** BEGIN **

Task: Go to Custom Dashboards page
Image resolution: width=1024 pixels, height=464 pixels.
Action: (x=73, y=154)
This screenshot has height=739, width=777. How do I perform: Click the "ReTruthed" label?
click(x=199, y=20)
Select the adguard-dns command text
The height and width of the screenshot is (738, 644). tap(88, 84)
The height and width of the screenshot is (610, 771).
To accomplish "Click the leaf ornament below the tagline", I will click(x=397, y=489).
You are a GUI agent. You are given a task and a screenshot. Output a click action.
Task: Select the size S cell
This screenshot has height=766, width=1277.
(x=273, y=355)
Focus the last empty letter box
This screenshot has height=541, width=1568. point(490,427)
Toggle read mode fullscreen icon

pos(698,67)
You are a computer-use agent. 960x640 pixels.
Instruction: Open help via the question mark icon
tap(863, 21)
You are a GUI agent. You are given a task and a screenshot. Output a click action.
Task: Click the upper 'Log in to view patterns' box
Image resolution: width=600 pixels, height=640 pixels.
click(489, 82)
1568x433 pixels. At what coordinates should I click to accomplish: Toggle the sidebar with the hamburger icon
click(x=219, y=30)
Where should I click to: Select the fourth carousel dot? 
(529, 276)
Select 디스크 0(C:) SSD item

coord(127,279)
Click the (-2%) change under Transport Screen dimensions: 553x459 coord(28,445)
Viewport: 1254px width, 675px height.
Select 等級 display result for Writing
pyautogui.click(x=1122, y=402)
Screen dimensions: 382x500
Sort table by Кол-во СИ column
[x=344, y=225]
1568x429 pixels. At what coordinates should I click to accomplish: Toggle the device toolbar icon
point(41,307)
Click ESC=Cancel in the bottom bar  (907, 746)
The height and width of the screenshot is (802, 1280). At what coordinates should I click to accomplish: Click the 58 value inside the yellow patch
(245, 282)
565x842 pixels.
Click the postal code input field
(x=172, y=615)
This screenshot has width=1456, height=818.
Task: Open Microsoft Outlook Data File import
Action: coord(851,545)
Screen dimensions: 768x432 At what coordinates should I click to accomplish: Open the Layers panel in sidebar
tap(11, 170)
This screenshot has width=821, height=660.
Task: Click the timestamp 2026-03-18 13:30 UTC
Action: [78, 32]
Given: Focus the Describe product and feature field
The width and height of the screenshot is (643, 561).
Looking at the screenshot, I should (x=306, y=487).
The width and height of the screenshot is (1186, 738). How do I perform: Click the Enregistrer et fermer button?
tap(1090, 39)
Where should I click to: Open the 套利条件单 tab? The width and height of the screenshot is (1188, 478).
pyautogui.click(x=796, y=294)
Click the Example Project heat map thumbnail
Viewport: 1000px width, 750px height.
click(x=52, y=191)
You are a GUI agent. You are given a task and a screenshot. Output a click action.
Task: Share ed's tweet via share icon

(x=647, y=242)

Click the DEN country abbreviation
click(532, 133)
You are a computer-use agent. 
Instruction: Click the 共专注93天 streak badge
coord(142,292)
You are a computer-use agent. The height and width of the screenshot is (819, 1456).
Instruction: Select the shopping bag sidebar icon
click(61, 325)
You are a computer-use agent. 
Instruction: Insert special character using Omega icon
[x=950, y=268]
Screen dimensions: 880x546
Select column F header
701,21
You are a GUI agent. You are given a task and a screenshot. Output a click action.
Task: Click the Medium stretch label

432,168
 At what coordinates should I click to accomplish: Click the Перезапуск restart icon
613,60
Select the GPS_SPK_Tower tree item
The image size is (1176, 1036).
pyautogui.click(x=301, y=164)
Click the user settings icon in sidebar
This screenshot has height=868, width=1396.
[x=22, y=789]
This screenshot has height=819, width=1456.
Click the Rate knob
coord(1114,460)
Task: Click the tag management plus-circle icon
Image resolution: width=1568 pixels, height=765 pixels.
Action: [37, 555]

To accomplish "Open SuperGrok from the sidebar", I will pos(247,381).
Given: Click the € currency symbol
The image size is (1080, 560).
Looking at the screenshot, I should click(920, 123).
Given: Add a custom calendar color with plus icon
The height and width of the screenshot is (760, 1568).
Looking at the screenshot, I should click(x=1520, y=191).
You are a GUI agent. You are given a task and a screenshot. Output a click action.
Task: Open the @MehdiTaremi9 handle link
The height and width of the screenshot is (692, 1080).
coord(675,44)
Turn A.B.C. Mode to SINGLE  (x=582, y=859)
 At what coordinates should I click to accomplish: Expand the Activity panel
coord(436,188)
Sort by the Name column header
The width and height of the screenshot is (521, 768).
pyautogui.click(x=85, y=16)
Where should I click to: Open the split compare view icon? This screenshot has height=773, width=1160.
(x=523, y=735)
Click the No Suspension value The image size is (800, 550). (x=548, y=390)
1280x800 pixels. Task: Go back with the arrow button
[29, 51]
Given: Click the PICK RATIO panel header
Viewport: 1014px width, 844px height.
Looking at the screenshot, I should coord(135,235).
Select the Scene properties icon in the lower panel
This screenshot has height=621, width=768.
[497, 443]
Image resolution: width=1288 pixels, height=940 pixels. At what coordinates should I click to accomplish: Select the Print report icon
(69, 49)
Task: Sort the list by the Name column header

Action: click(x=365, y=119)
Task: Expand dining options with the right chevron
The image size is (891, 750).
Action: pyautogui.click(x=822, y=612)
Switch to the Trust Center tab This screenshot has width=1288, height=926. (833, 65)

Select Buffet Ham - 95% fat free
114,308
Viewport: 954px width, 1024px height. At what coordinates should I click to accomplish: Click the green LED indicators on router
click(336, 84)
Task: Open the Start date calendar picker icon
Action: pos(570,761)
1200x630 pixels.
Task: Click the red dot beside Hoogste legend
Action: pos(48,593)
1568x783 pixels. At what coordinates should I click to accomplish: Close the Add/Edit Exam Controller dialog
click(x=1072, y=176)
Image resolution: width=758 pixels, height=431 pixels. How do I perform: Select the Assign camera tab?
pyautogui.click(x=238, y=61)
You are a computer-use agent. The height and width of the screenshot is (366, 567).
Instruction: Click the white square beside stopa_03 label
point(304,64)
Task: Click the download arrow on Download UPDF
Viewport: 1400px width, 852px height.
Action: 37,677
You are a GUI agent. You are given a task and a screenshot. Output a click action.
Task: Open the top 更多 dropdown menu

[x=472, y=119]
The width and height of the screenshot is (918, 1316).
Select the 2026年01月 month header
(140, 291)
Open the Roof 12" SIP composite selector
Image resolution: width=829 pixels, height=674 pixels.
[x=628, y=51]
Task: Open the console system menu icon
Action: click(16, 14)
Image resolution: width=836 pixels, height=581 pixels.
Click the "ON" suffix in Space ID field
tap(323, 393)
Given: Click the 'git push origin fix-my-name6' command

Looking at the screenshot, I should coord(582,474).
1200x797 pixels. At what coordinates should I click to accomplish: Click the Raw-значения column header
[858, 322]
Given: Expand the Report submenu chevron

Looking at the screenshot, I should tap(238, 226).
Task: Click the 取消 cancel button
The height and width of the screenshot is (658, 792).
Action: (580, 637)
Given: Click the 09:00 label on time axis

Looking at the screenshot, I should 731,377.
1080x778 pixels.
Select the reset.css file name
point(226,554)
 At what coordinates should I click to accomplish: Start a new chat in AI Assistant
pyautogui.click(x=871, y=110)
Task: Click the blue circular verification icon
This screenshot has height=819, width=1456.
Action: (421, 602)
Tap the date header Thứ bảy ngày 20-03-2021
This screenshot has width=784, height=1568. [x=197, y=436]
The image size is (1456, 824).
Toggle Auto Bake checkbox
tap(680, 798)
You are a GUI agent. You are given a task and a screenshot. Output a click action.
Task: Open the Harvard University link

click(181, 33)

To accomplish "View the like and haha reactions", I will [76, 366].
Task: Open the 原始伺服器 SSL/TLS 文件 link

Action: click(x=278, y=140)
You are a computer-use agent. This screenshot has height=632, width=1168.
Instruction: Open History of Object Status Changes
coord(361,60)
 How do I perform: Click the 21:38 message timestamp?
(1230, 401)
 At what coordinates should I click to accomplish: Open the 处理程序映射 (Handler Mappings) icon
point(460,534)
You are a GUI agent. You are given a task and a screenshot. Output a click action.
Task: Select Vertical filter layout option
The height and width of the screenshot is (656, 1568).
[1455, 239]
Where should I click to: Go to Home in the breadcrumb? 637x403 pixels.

** END **

List every line of the records above that contains the word "resolution", matching case exactly.

# Response to the exercise
Image resolution: width=1024 pixels, height=464 pixels.
Image resolution: width=600 pixels, height=640 pixels.
Image resolution: width=1568 pixels, height=765 pixels.
Image resolution: width=1288 pixels, height=940 pixels. At what coordinates should I click to accomplish: Select the Print report icon
Image resolution: width=758 pixels, height=431 pixels. How do I perform: Select the Assign camera tab?
Image resolution: width=829 pixels, height=674 pixels.
Image resolution: width=836 pixels, height=581 pixels.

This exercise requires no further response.